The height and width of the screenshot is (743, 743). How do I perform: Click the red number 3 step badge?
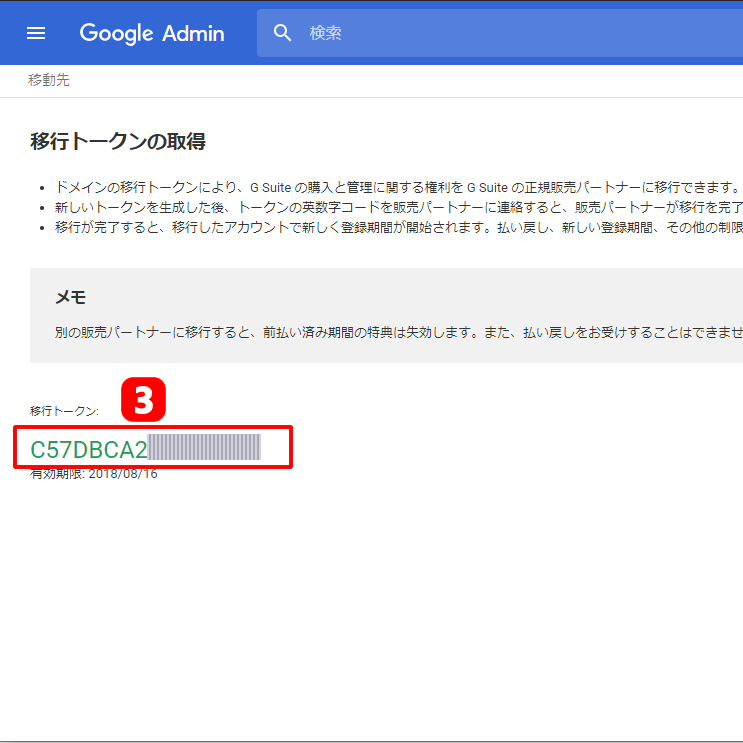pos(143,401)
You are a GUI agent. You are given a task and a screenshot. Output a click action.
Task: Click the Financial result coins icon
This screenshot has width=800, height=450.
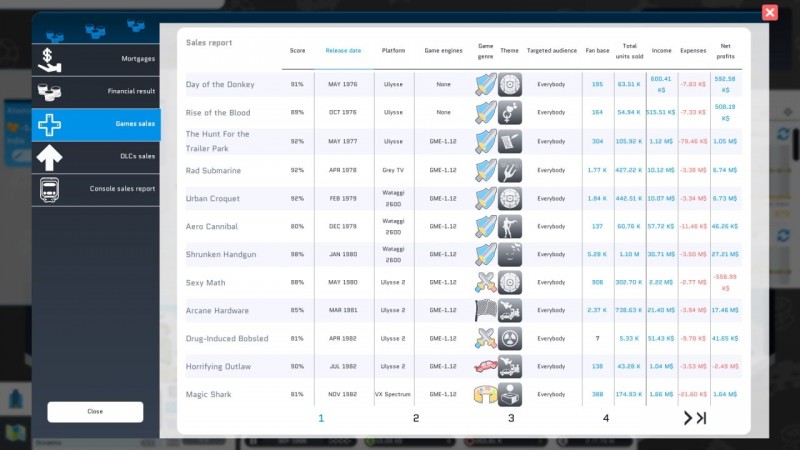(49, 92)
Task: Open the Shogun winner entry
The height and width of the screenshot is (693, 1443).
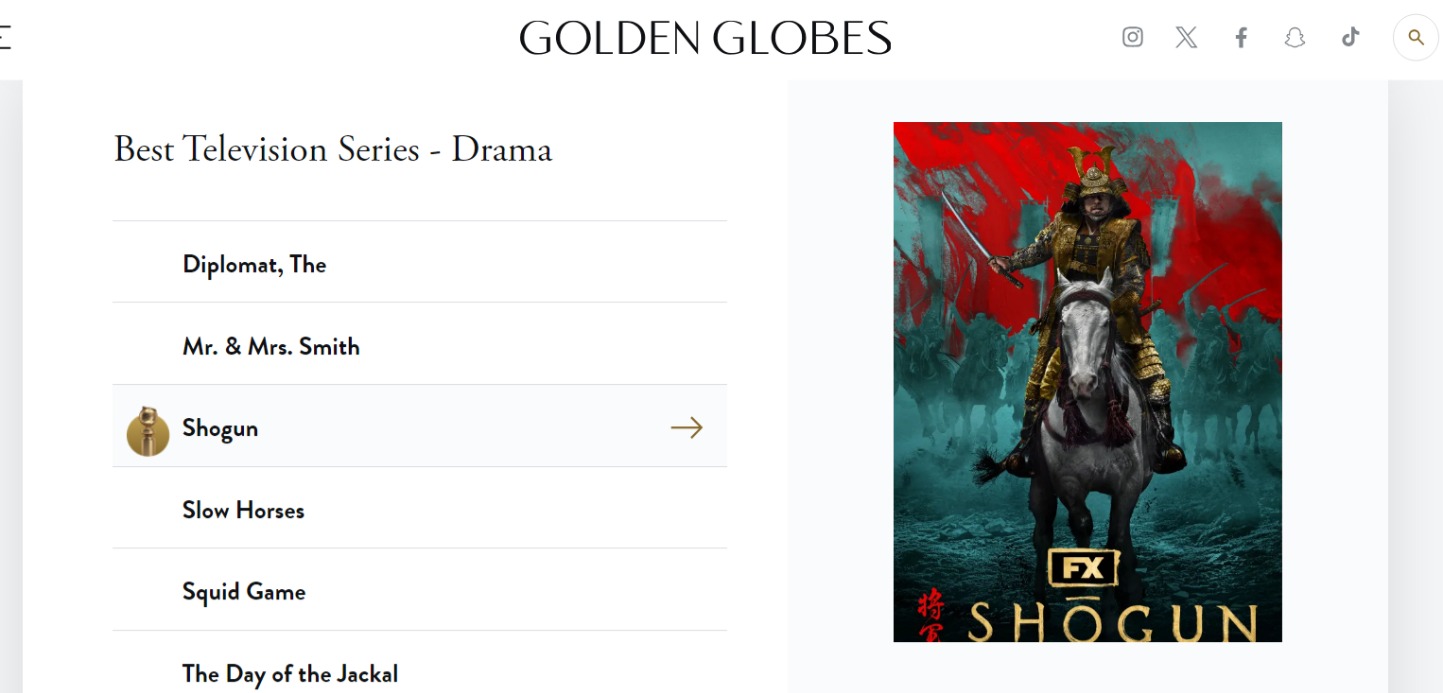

■ ■ ■ ■ ■

TASK ITEM: With pictures left out, transcribe each line from the one containing "You are a GUI" through the end of the data, both ends included.

SOLUTION TO THIS PROBLEM:
You are a GUI agent. You are given a task and a screenshot. Output a click action.
Task: Click the Financial result coins icon
This screenshot has width=800, height=450.
(49, 92)
Task: Open the Shogun winner entry
The height and width of the screenshot is (693, 1443).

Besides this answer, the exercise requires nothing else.